I called it slop because it says false things that have the hallmark of LLM style, e.g.
> The Sequences build the liturgy: a small caste of correct thinkers, epistemically and morally superior, whose rationality entitles them to govern what the rest of humanity is allowed to build. It’s not a safety movement. It’s a priesthood with an origin story written in fanfiction.

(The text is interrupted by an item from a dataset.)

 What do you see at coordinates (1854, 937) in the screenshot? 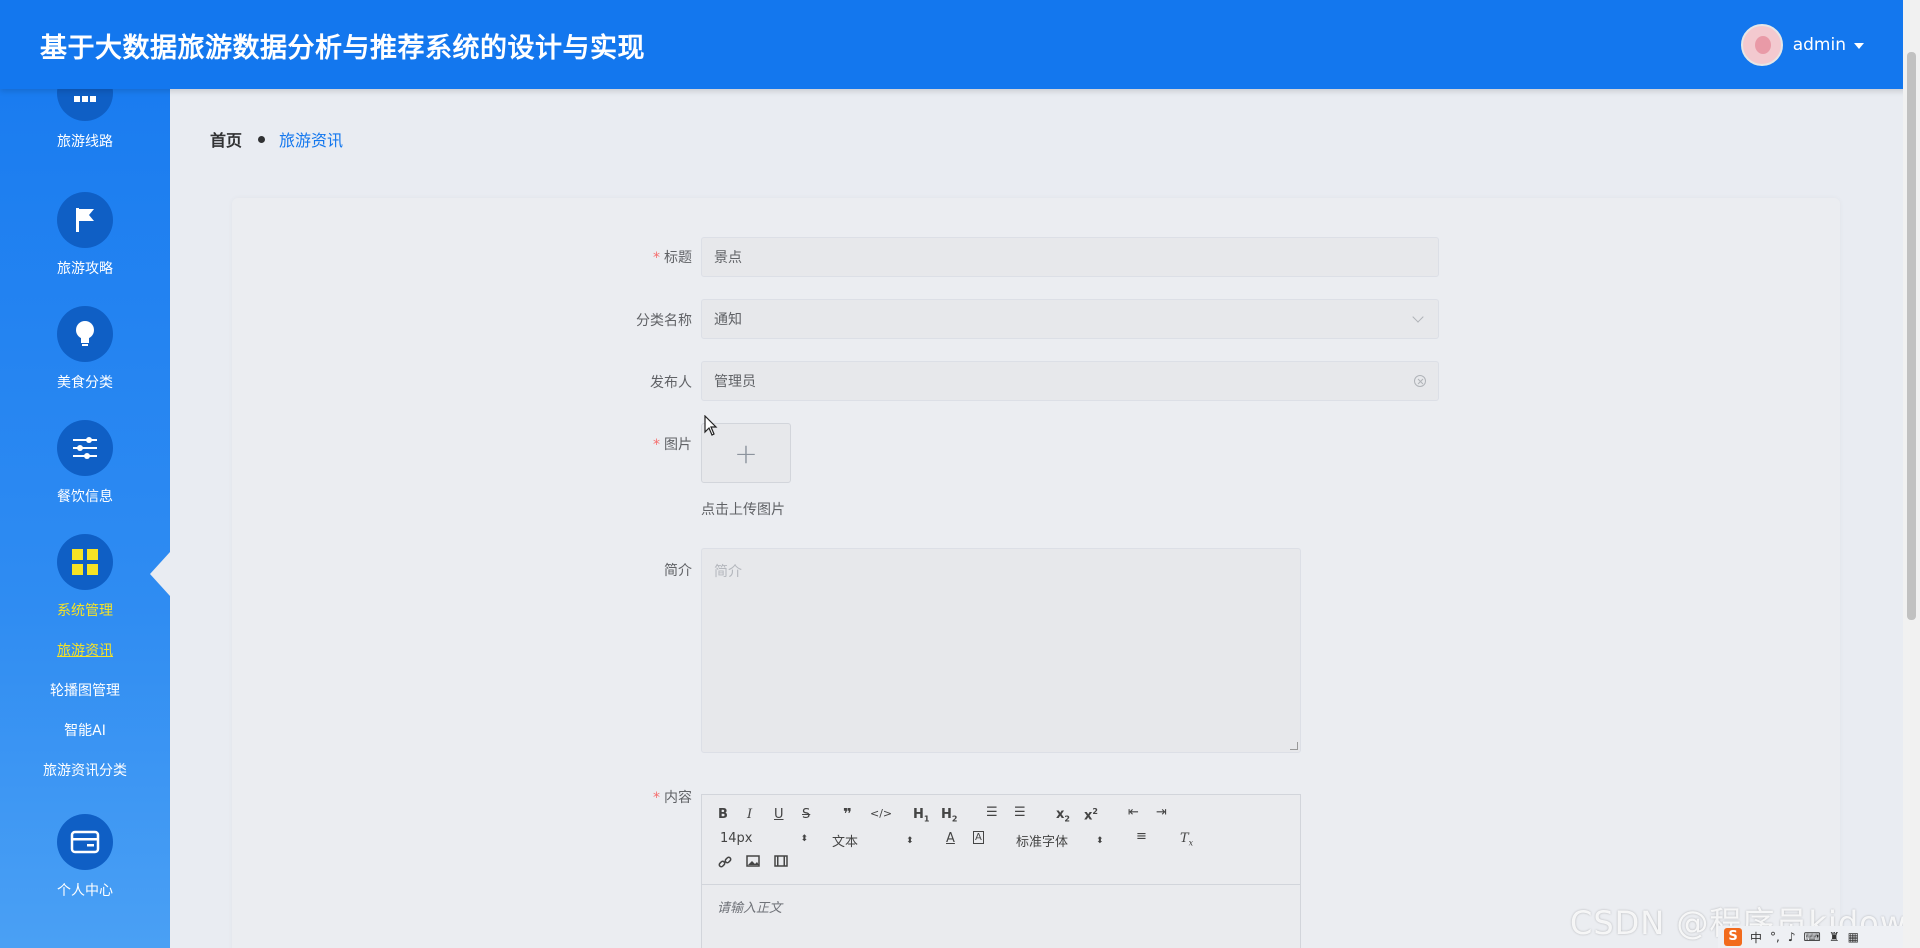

That's just because LLMs were likely trained on a decade plus of human-generated Medium, Substack, Quora, and LinkedIn post slop.
I assume the author wrote this with the expectation that much of the readsherp gasp, and react with "the natural horror all right thinking folk would have in response to violence of any kind."
Sorry, lol, no.
The appropriate question for "all right thinking" folk is very different: if argumentation has no impact and it's obvious that it shall have none—what other avenue do you expect opponents, who take the risks seriously, to take...?
That's not a rhetorical question.
To put it bluntly: the machinery of contemporary capitalism, especially as practiced by our industry, very clearly leaves no avenue.
How many days ago was Ronan Farrow here doing an AMA on his critique of Altman—whose connection to this specific community is I assume common knowledge...?
How many of you have carried, or worked beneath, the banner, move fast and break things...?
What message does that ethos convey, about their the extent to which "tech" is going respect community standards, regulation—the law?
And on the other edge: what does this ethos enshrine about how best to accomplish one's aims?
One of the bigger domestic stories this past week which has inflamed a certain side of Reddit, is the "disgruntled employee torches warehouse" one.
Consider also—and I'm deadly serious—the broader frame narrative we are all laboring within today: that the new contract of the capitalist class—including and perhaps especially those in "tech," e.g. in the Peter Thiel circles—seems very much to be, "social stability via surveillance and a police state, rather than through equity and discourse."
When code is law, the law is buggy.
When there is no recourse through the law, you get violence.